Elle précise : "Il m’est arrivé, en montant à la tribune de l’Assemblée nationale, de me dire : 'il faut que je passe chercher mon pressing et il n’y a plus de yaourt dans le frigo'. Je crois qu’il n’y a que les femmes en politique qui ont ce rapport (ambivalent) avec la politique".

Quelles solutions pour sortir de la fragilité politique en France

Roselyne Bachelot a également commenté les débats houleux à l’Assemblée Nationale concernant la très contestée réforme des retraites d’Emmanuel Macron. Les invectives pleuvent entre les députés. Pour l’ancienne ministre, ces rapports tendus sont à imputer à "un parti politique qui ne croit pas en la démocratie parlementaire mais qui est dans la démocratie conflictuelle", arrivé en force aux dernières législatives.

"Cela a d’ailleurs été particulièrement documenté et analysé par des penseurs comme Gramsci ou Chantal Mouffe, une Belge qui est une source d’inspiration pour la France Insoumise ou les grands Foucault ou Derrida. C’est-à-dire que soit on perd, soit on gagne. On est donc dans une ambiance de fracture et de lutte que nous ne connaissions pas en France. Bien sûr on s’engueulait : il y a eu des injures sous toutes les Républiques. Mais ensuite, on pouvait discuter ensemble et pratiquer une culture du compromis ou de l’accord. Là, il y a un climat de haine qui est tout à fait étonnant".

La solution envisagée par Emmanuel Macron de donner plus de pouvoir au Parlement ne serait pas celle qui apaiserait les tensions estime Roselyne Bachelot. Elle donne d’autres pistes que celles proposées par le président : "Il faut découpler les élections législatives des élections présidentielles. Les avoir mêlées, je pense, perturbe profondément les choses.

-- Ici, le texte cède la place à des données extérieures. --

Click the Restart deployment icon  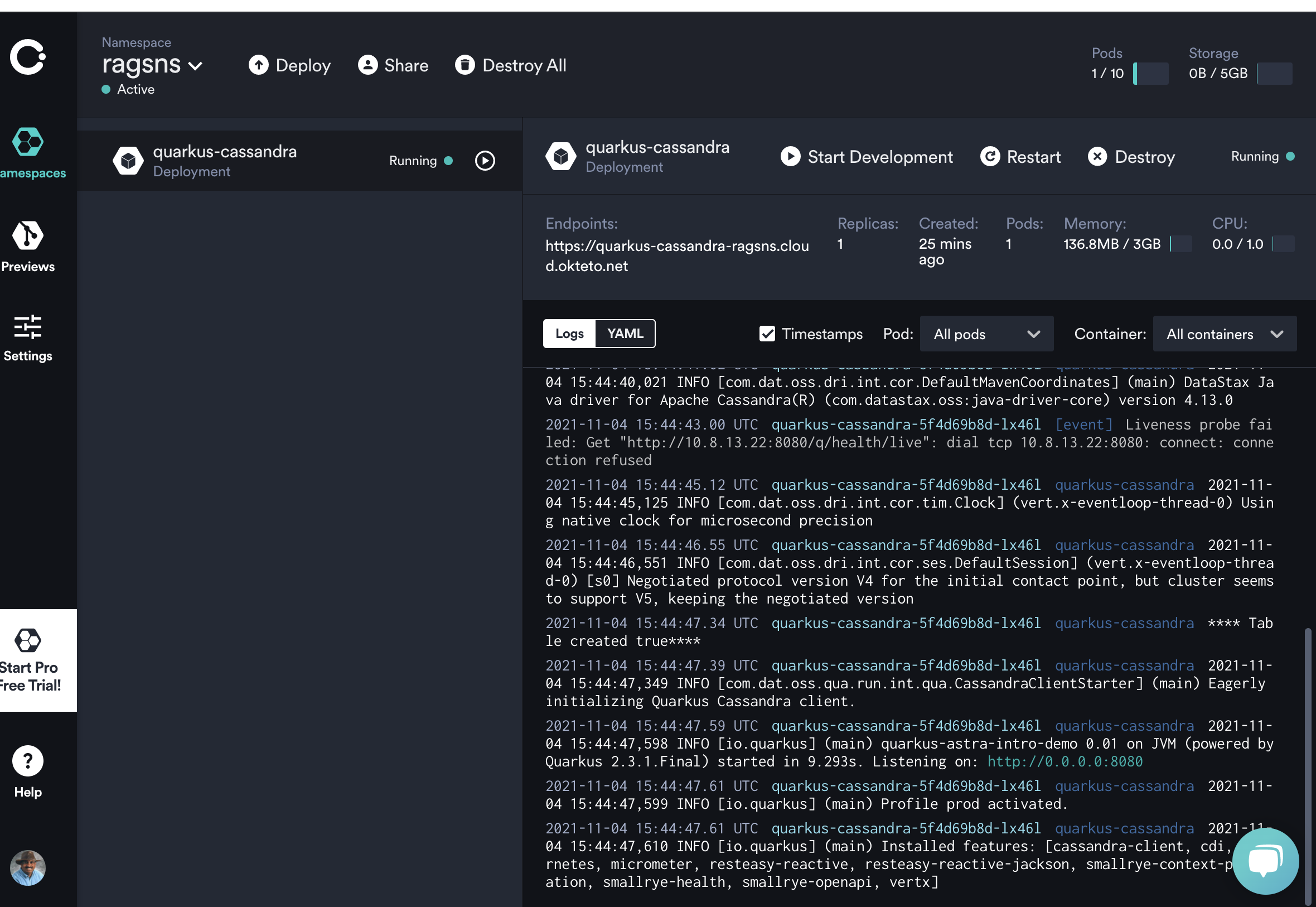click(990, 157)
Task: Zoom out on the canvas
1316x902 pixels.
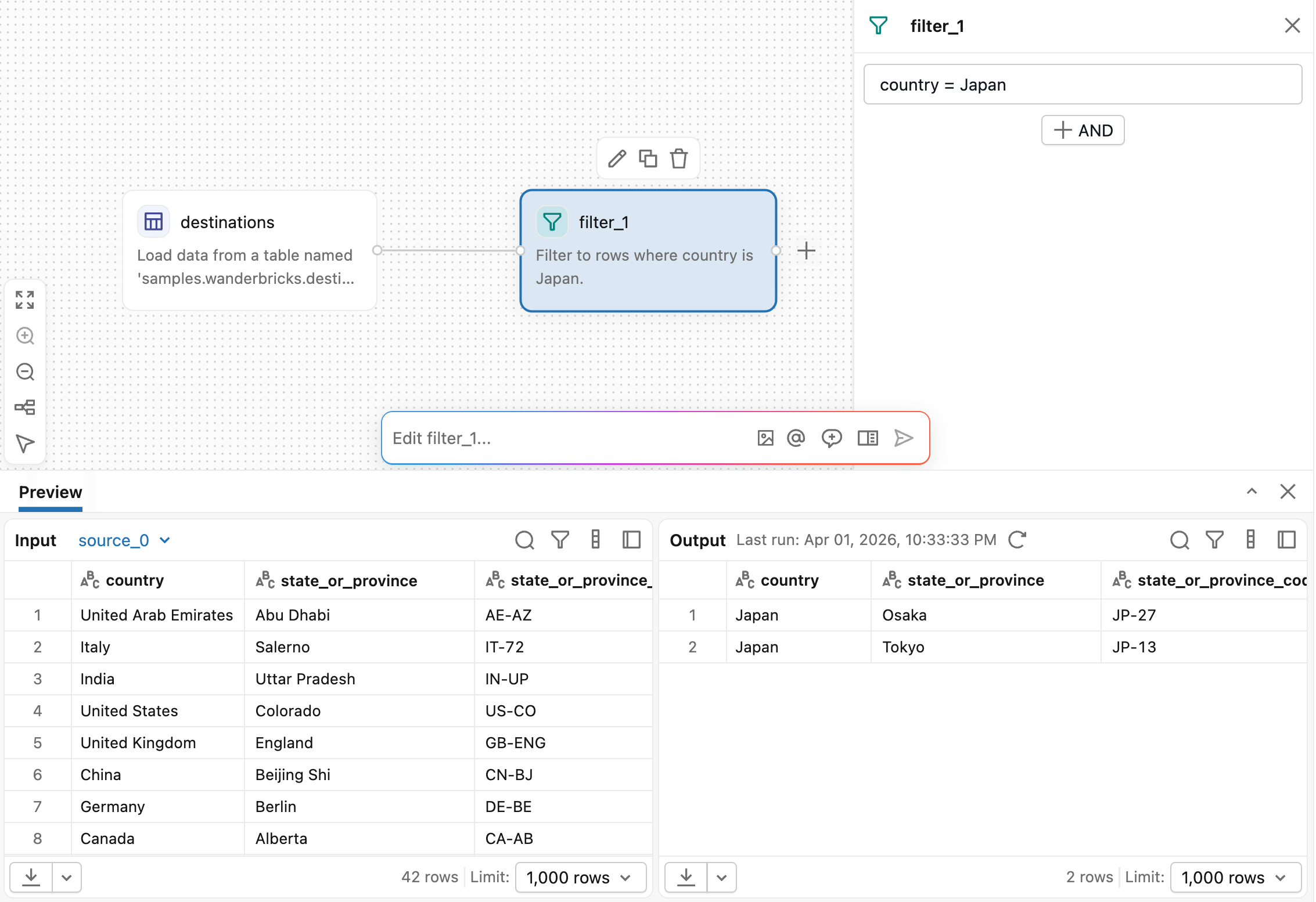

Il faut aussi réfléchir à ce qu’est une motion de censure : une motion d’opposition, ou au contraire, comme dans beaucoup de pays, une motion de censure intelligente, où il faut présenter une solution alternative de gouvernance, avec un Premier ministre et un programme". Autre changement, permettre le cumul des mandats, interdit actuellement, "parce qu’il y a une vraie fracture en France entre les pouvoirs locaux et le pouvoir national qu’il faut résoudre".